JP Morgan CEO Jamie Dimon
Damon: I hope not to impose too much regulations on banks and raise coverage on depositors’ money
JPMorgan Chase & Co. CEO Jamie Dimon said the U.S. banking crisis that rocked global markets last month is likely to end, despite more unexpected setbacks.
Damon said in an interview with “CNN” that only a handful of lenders face the problems that have brought down Silicon Valley Bank, and when it starts reporting quarterly profits this week, the numbers look good. “Al-Arabiya”. .net” viewed by
Asked if more bank failures were possible, he said, “I don’t know.” “But I honestly know that if there is a solution, it will be solved.” “I think we’re nearing the end of this particular crisis,” he added.
The CEO added that it was acceptable for a bank to fail if it could prevent contagion to other lenders. He emphasized that the banking system will reach this point by “monitoring and changing certain things”. “Failure is okay, you don’t want a domino effect.”
He added that the U.S. banking system is safe because lenders are coming in with “extraordinary” capital and liquidity.
Fear of deflation
Dimon, 67, has run JPMorgan since 2005 and is the only CEO still in charge of a major bank since the 2008 financial crisis. Recent turmoil in the financial sector has increased the likelihood of a recession in the US, although a recession is not necessarily imminent.
Regional US banks were in turmoil as deposits surged at Silicon Valley Bank and other lenders. After interest rates rose, the value of the securities they bought when interest rates were low decreased, and the sudden increase in withdrawals from customers forced some of them to sell those assets at a loss. He believes that the role of “SVB” had a huge impact due to the published crisis and increased pressure on the bank to withdraw deposits.
“Everybody knows about uninsured deposits, everybody knows about insured exposure, and everybody knows about portfolios to maturity,” Dimon said. “The only real difference” is SVB’s concentrated client base — a trait not shared by other regional banks, according to Dimon.

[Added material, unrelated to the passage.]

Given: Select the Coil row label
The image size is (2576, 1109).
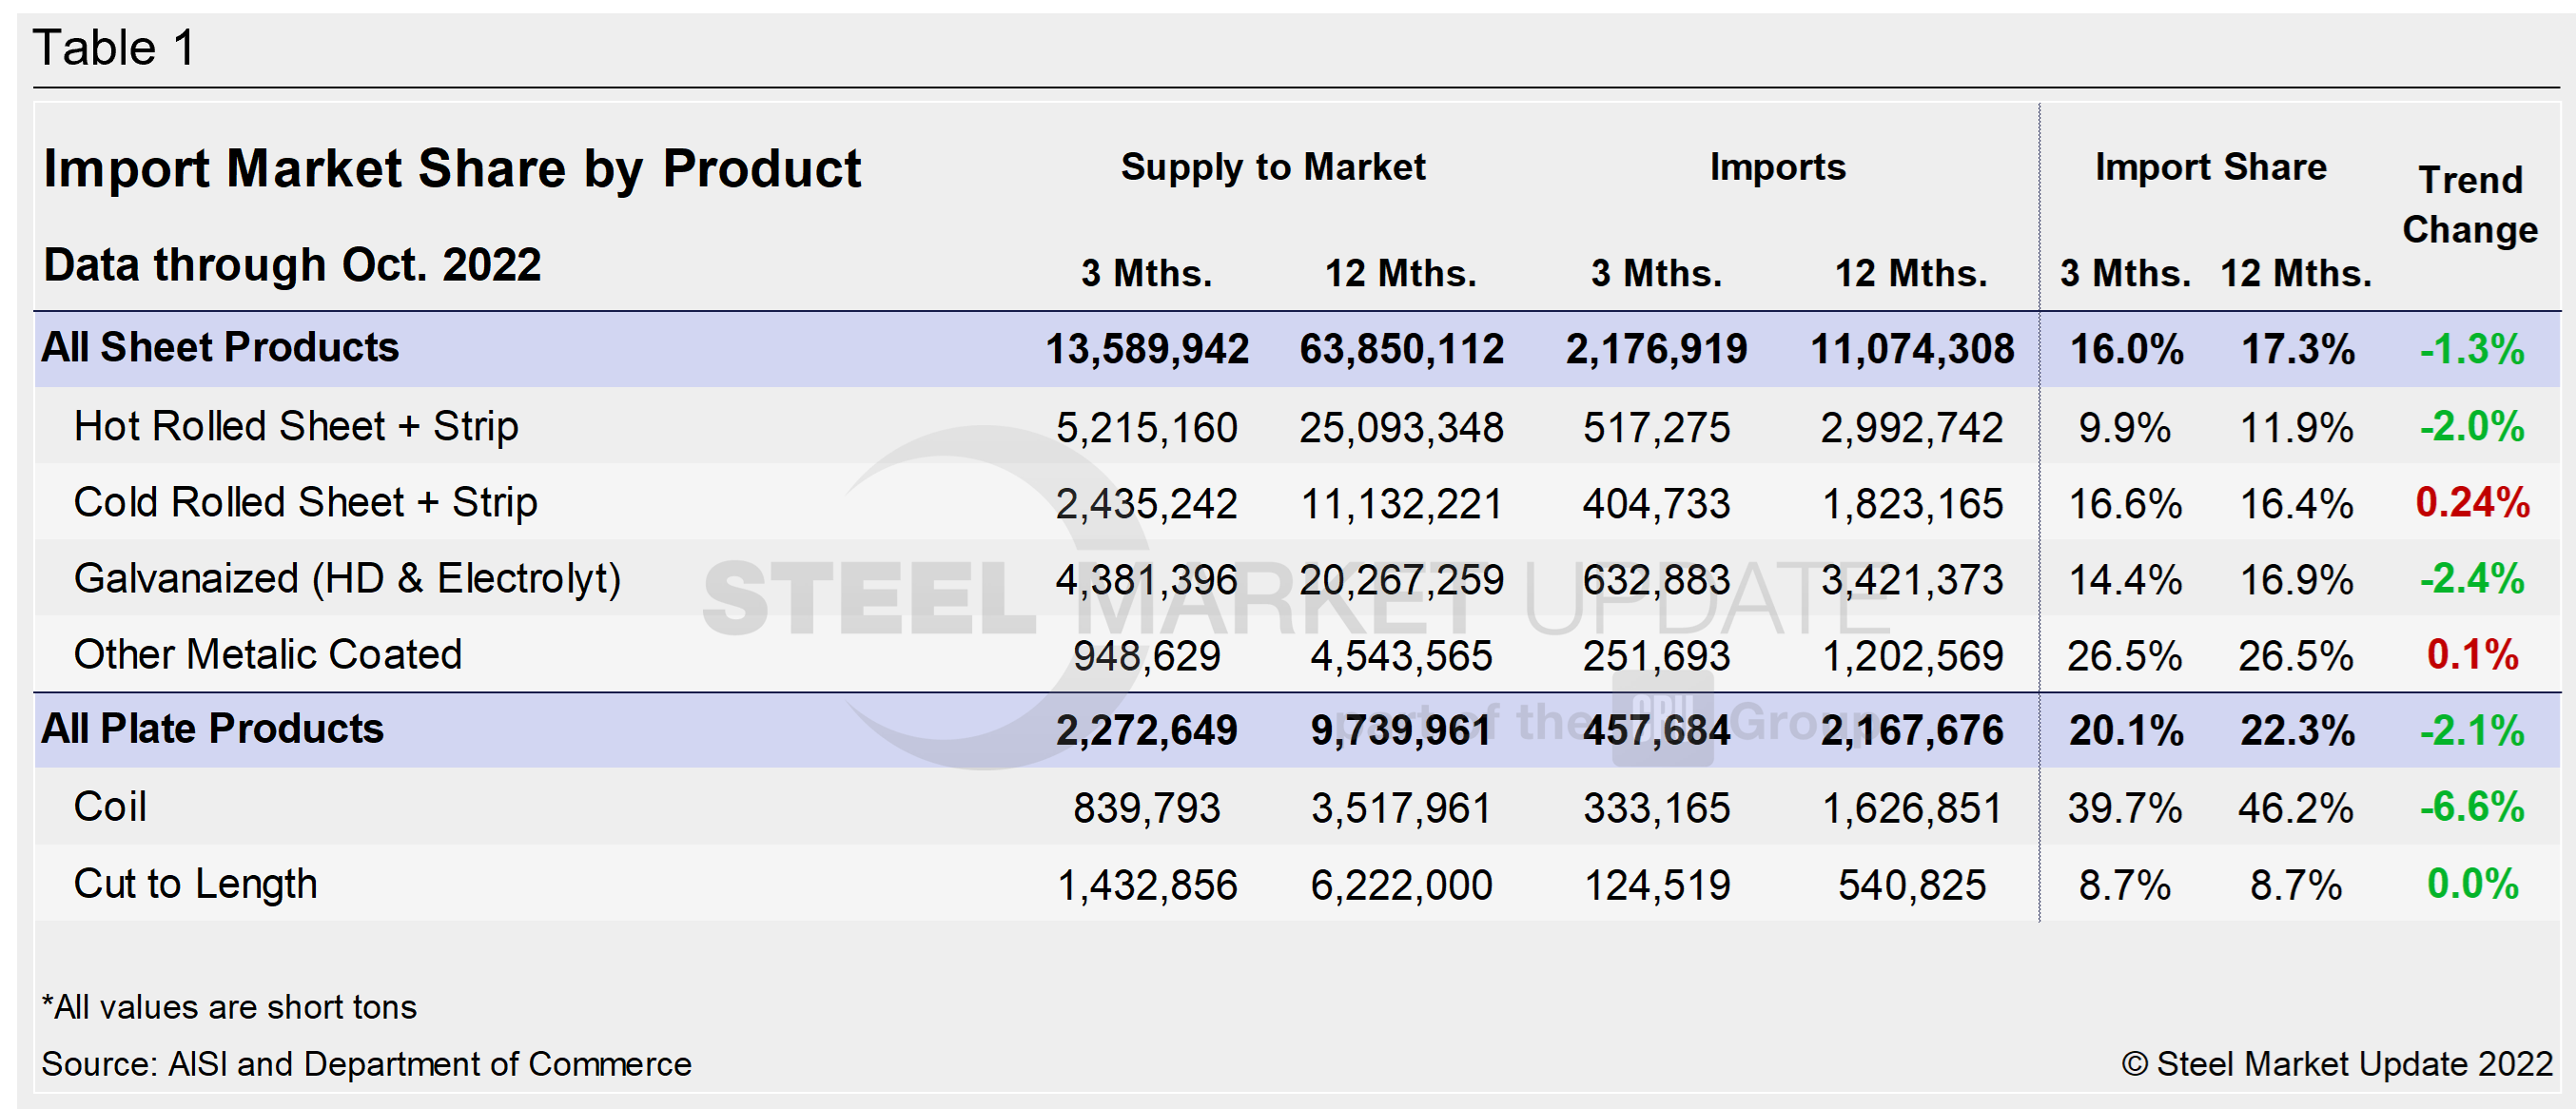Looking at the screenshot, I should click(110, 808).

JP Morgan is one of the advisers to First Republic, a San Francisco-based lender that has lost 88% of its market value in shares this year as customers feared their money would suffer the same fate. An attempt by 11 strong banks, including JP Morgan, to shore up the company with $30 billion in deposits gave the First Republic more time to resolve the situation, but he declined to discuss the matter further.
His annual address
Dimon’s comments built on his annual letter to shareholders earlier this week, in which he acknowledged that the collapse of Silicon Valley and the hasty sale of Credit Suisse to UBS Group had “significantly changed the market’s view of the economy.”
Dimon concluded his letter by calling on the government not to overreact to the banking crisis by imposing more regulations on the industry. He called for raising the level of Federal Insurance Corporation coverage, which is currently capped at $250,000 per depositor.